Well, in early June, Republicans and Democrats signed on to a series of five bills that could significantly limit such big tech companies like Amazon, Apple, Facebook and Google from using their control over multiple business lines to favor their own products or to suppress rivals. It would set up a mechanism by which a giant conglomerate could be broken up if it didn’t comply.

The proposed legislation could significantly limit the ability of any of the four big tech companies to complete large mergers, would raise the cost of filing for their clearance and would mandate them to make it easier for users to leave their platforms with their data intact.

The potential consequences of the the proposed legislation could be significant: it could stop Google from promoting YouTube in its search results; prohibit Amazon from selling products on its marketplace that compete directly with third-party seller listings; require Apple to relax its restrictions on iOS app developers; and block Facebook from acquiring nascent companies for the purpose of stifling future rivals.
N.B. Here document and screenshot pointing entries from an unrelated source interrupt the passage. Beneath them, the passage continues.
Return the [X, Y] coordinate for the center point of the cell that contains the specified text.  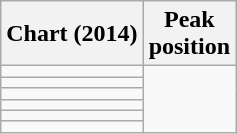
Chart (2014) [72, 34]
Peakposition [189, 34]
For the text-containing cell, return its midpoint in (X, Y) coordinate format. 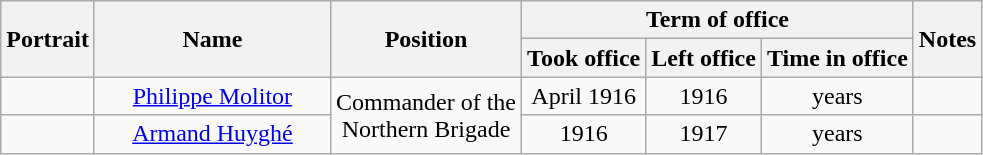
Name (212, 39)
Philippe Molitor (212, 96)
Term of office (718, 20)
Left office (704, 58)
Portrait (48, 39)
Time in office (837, 58)
April 1916 (584, 96)
Notes (947, 39)
Position (426, 39)
Commander of the Northern Brigade (426, 115)
1917 (704, 134)
Armand Huyghé (212, 134)
Took office (584, 58)
Provide the [X, Y] coordinate of the cell's center where the given text is located.  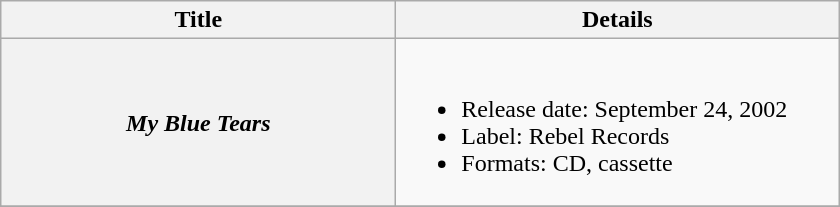
Title [198, 20]
Release date: September 24, 2002Label: Rebel RecordsFormats: CD, cassette [618, 122]
Details [618, 20]
My Blue Tears [198, 122]
Detect which cell encompasses the target text, then output its (x, y) center coordinate. 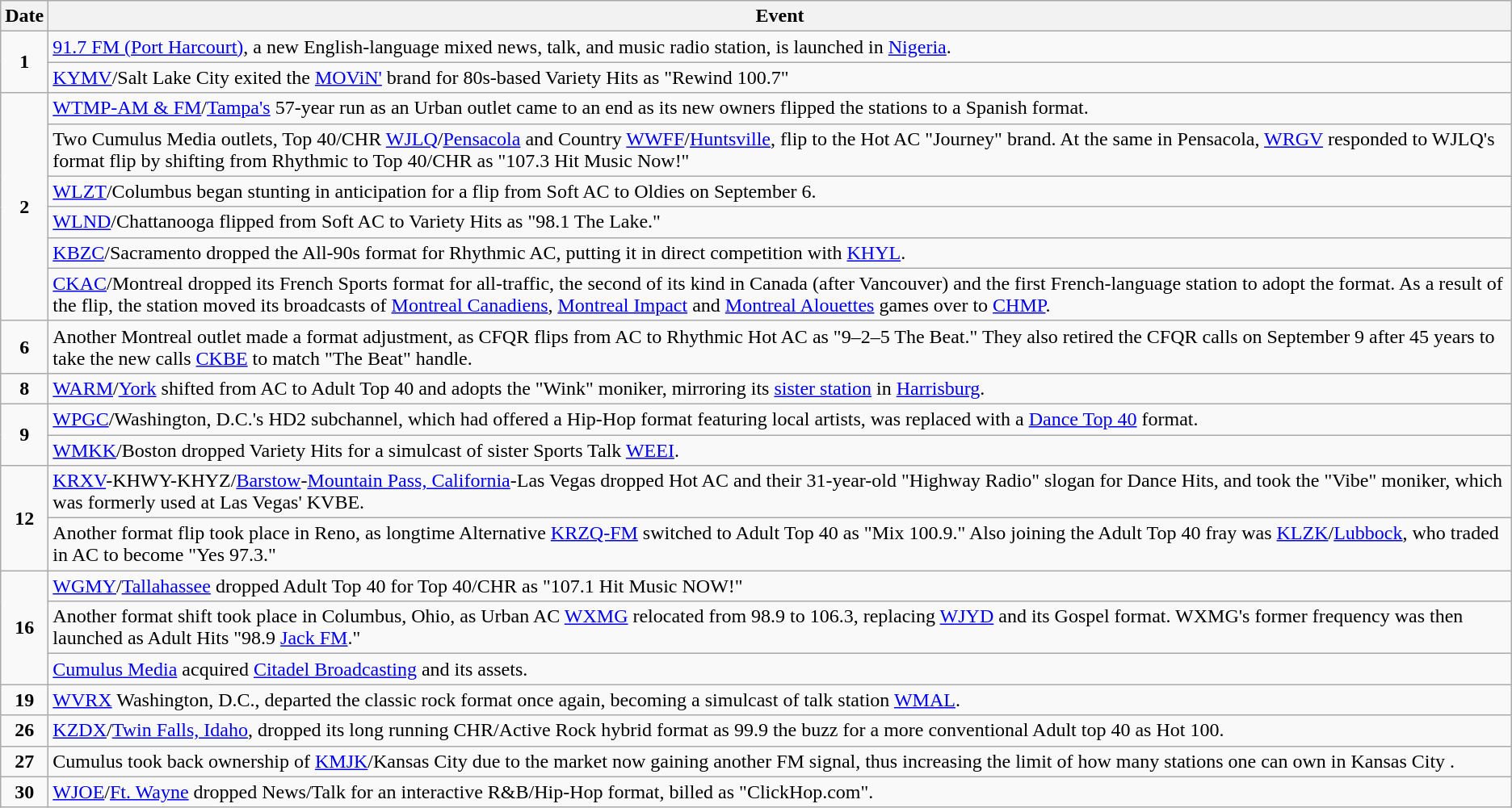
KBZC/Sacramento dropped the All-90s format for Rhythmic AC, putting it in direct competition with KHYL. (780, 253)
19 (24, 700)
9 (24, 435)
91.7 FM (Port Harcourt), a new English-language mixed news, talk, and music radio station, is launched in Nigeria. (780, 47)
Cumulus Media acquired Citadel Broadcasting and its assets. (780, 670)
WARM/York shifted from AC to Adult Top 40 and adopts the "Wink" moniker, mirroring its sister station in Harrisburg. (780, 388)
Date (24, 16)
1 (24, 62)
WLZT/Columbus began stunting in anticipation for a flip from Soft AC to Oldies on September 6. (780, 191)
2 (24, 207)
26 (24, 731)
WTMP-AM & FM/Tampa's 57-year run as an Urban outlet came to an end as its new owners flipped the stations to a Spanish format. (780, 108)
6 (24, 347)
WMKK/Boston dropped Variety Hits for a simulcast of sister Sports Talk WEEI. (780, 450)
16 (24, 628)
WJOE/Ft. Wayne dropped News/Talk for an interactive R&B/Hip-Hop format, billed as "ClickHop.com". (780, 792)
30 (24, 792)
12 (24, 519)
WGMY/Tallahassee dropped Adult Top 40 for Top 40/CHR as "107.1 Hit Music NOW!" (780, 586)
WVRX Washington, D.C., departed the classic rock format once again, becoming a simulcast of talk station WMAL. (780, 700)
WPGC/Washington, D.C.'s HD2 subchannel, which had offered a Hip-Hop format featuring local artists, was replaced with a Dance Top 40 format. (780, 419)
KZDX/Twin Falls, Idaho, dropped its long running CHR/Active Rock hybrid format as 99.9 the buzz for a more conventional Adult top 40 as Hot 100. (780, 731)
KYMV/Salt Lake City exited the MOViN' brand for 80s-based Variety Hits as "Rewind 100.7" (780, 78)
27 (24, 762)
Event (780, 16)
8 (24, 388)
WLND/Chattanooga flipped from Soft AC to Variety Hits as "98.1 The Lake." (780, 222)
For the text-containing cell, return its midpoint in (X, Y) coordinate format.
Another of Warren’s proposals involved re-designating “companies with an annual global revenue of $25 billion or more and that offer to the public an online marketplace, an exchange, or a platform for connecting third parties would be designated as ‘platform utilities.’”

Going further, she argued that “these companies would be prohibited from owning both the platform utility and any participants on that platform. Platform utilities would be required to meet a standard of fair, reasonable, and nondiscriminatory dealing with users. Platform utilities would not be allowed to transfer or share data with third parties.”

On June 6th, Ohio’s Republican Attorney General, Dave Yost, must have heard Warren’s message in his ear for he filed a lawsuit asking the Delaware County’s Common Pleas Court to declare Google a public utility.  He said it was time called for “reining in the ways the powerful search engine provides search results to Ohioans.”

“Google uses its dominance of internet search to steer Ohioans to Google’s own products–that’s discriminatory and anti-competitive,” Yost added. “When you own the railroad or the electric company or the cellphone tower, you have to treat everyone the same and give everybody access.”

Ohio is the first state in the country to bring such a lawsuit.